None of Mr Laing's children lives on the Gold Coast. Ventilation was continued but finally withdrawn at 4.15pm on 24 July 2014. Following his death Mrs Laing asked Dr Ivermee a question about whether or not he would be notifying "the trust". He did not know to what she was referring.
 On 30 July 2014 Dr Ivermee attended a meeting with Mr Laing's three children. He had not known of their existence at the time of Mr Laing's death. Those children were Andrew, Marie and Jacqueline Laing. Dr Ivermee is not able to say whether or not he would have been able to keep Mr Laing alive until his children arrived had he known of the children's existence and their desire to see him.

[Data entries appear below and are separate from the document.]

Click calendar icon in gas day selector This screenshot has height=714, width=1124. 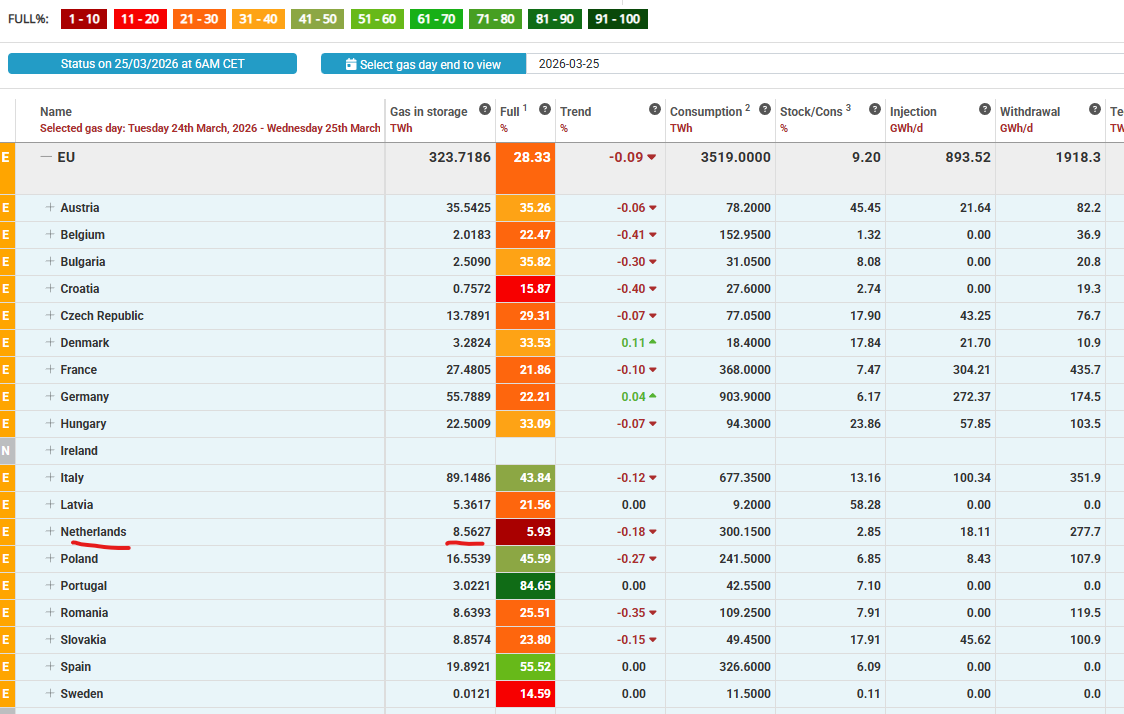click(x=351, y=64)
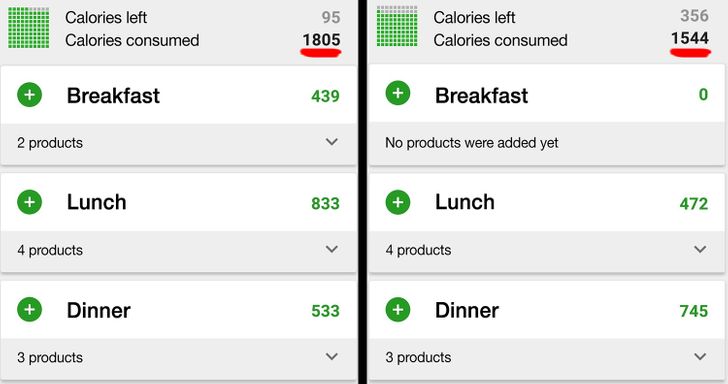This screenshot has height=384, width=728.
Task: Open the Breakfast section showing 439 calories
Action: (x=179, y=95)
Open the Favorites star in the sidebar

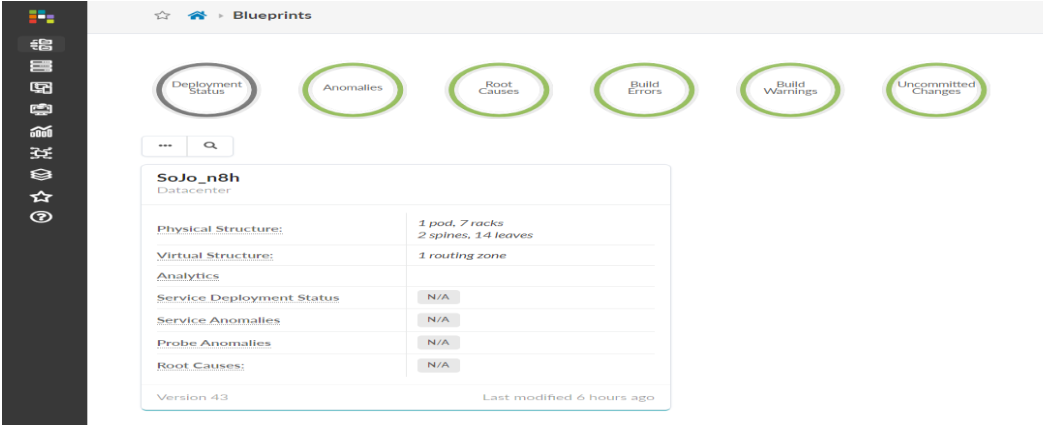pyautogui.click(x=42, y=197)
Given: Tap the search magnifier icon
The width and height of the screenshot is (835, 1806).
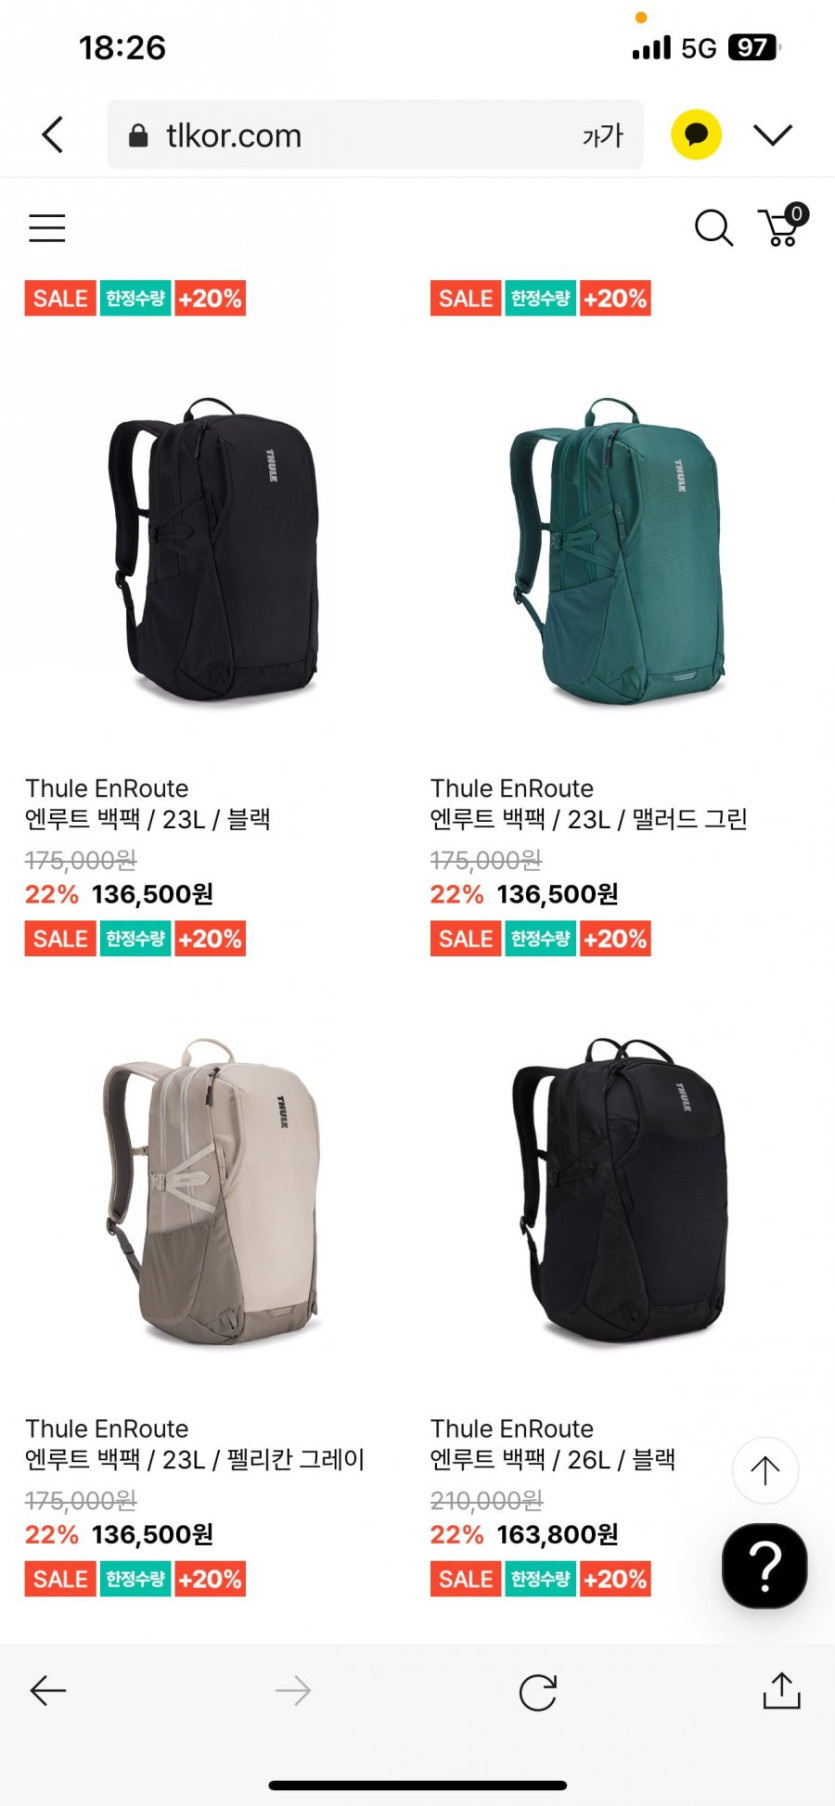Looking at the screenshot, I should (713, 228).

 A dispute has arisen between Tracey Laing, Mr Laing's widow, and Mr Laing's three children as to the method and place of the disposal of the body of Mr Laing. An originating application was filed by Andrew Laing which enlivened the jurisdiction of the court to determine the matter.
 The Queensland Law Reform Commission issued its report reviewing the law in relation to the final disposal of a dead body in December 2011. That report is QLRC Report No. 69. Chapter 4 of that reports sets out an overview of the current law with regard to the right to decide the method and place of disposal. As is therein pointed out when a person dies, the first priority is to arrange for the disposal of the person's body. The question of who has the right to determine the method and place of the disposal of the deceased person's body is at present governed by the common law. The common law provides that the executor of a deceased person's will has the duty to dispose of the body of the deceased and therefore the right to possession of the deceased's body for the purpose of its disposal.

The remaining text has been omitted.